We both watch as the continent rolls away from under us.
‘Ready,’ my father calls over the comm system.
‘Then let’s call that ten minutes mark,’ my mother says, pressing a countdown button.
‘Everyone up there excited?’ my father’s voice says.
‘Some of us are,’ my mother says, frowning at me.
***
‘I’m so glad we’re not going,’ Steff Taylor said the first time I saw her in class after it was announced it was my parents who were the landing party and not hers. It was actually my favourite class, arts with Bradley on the Beta. Bradley also taught us maths and agriculture, and was pretty much my favourite person on the whole convoy, even though he made me sit next to Steff Taylor since we were the only girls our age in all of the caretaker families.
Lucky us.
‘It’ll be so boring,’ Steff said, twisting her hair in her fingers. ‘Five months on that little ship with just your mum and dad for company.’
‘I can vid back to friends and classes,’ I said. ‘And I like my mum and dad.’
She sneered at me. ‘Not after five months you won’t.’
‘Steff, you used to brag about how your father-’
‘And then when you land, you’ve got to live there with who knows what kinds of scary animals and hoping your food rations last and there’s going to be weather there, Viola. Actual weather.’
‘We’ll be the first people to see it.’
‘Oh, whoopee,’ she said. ‘First people to see a deserted mudhole.’ She twisted her hair a little harder. ‘First people to die there more like.’
‘Steff Taylor!’ Bradley said from the front of the class. All the other kids huddled over their interactive art vids were suddenly looking up.
‘I’m working,’ Steff said, running her hands over her artpad.
‘Is that so?’ Bradley said. ‘Then perhaps you can come up here and show the rest of us what you’re working on.’
Steff frowned, hard, a frown I knew covered the latest grudge she was adding to her long, long list. As slowly as she could get away with, she got to her feet.
‘Thirteenth birthday,’ she whispered to me. ‘All alone.’
And I could tell by the satisfied look on her face that I reacted just exactly how she wanted.
***
‘120 seconds to orbital,’ my mother says.
‘Ready here,’ my father says over the comm, and I hear the engines change their pitch as we prepare to stop falling out of the black beyond and power our way through the atmosphere of the planet.
‘Ready here, too,’ I say, opening up screens that I won’t really use until we’re closer to the ground, looking for a clearing big enough to put down. A clearing, if I’m good enough at my job, where we might actually grow our first town.
‘90 seconds,’ my mother says.
‘Engines opening,’ my father says, and there’s another change in pitch. ‘Oxygenating the fuel.’
‘Buckle up,’ my mother says.
‘I am buckled,’ I say, then turn my chair so I can buckle into it without her seeing.
‘60 seconds,’ my mum says.
‘One more minute and we’re the first ones there!’ my dad shouts over the comm.
My mother laughs. I don’t.
‘Oh, come on, Viola,’ she says. ‘It really is exciting.’ She checks one of her screens, dials on it with her fingertips, then says, ‘30 seconds.’
‘I was happy on the ship,’ I say, quietly but so seriously my mother turns to look. ‘I don’t want to live down there.’
My mother frowns. ‘15 seconds.’
‘Fuel ready!’ my father says. ‘Let’s go atmo-surfing!’
‘Ten,’ my mother says, still looking at me. ‘Nine.’

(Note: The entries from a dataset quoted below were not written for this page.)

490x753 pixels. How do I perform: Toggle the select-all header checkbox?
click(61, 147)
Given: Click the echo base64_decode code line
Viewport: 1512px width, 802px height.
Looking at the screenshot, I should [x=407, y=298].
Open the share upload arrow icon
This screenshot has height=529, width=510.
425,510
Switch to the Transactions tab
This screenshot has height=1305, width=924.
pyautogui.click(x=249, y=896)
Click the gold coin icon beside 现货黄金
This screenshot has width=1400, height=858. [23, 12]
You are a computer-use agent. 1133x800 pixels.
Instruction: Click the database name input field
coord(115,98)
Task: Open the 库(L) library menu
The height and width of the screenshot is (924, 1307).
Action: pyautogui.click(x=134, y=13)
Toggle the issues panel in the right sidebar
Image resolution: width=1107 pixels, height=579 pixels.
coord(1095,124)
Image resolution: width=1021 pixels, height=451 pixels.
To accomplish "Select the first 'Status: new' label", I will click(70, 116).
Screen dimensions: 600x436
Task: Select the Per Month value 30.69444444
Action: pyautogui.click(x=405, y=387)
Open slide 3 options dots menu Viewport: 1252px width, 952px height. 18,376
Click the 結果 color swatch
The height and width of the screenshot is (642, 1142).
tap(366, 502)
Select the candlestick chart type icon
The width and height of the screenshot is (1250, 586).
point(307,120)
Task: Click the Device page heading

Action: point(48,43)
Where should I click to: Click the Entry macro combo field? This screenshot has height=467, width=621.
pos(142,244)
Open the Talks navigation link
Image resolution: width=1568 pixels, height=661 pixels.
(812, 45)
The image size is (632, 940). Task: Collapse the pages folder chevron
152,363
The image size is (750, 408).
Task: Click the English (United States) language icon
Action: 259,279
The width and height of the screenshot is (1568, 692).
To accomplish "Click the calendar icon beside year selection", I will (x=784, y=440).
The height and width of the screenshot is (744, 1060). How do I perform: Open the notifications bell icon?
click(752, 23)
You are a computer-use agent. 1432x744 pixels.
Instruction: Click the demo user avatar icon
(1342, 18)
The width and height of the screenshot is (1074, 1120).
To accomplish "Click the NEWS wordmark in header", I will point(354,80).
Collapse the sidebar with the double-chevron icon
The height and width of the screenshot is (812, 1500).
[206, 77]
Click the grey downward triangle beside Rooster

And that’s when things go really, really wrong.
***
‘But it’s a whole year,’ I said to Bradley in one of my training tutorials less than a month before we left. ‘A year away from my friends, a year away from schoolwork-’
‘And if you stayed,’ he said. ‘It would be a year away from your parents.’
I looked back into the empty classroom. It was usually filled with the other caretaker families’ children, learning our lessons, talking to our friends. But today it was just me and Bradley, going over some of the science tech for the trip. Tomorrow, Simone from the Gamma – who I think Bradley secretly fancies – would be teaching me emergency survival skills, just in case the worst happened. But it would still just be me and her in this room, separated out from everybody else.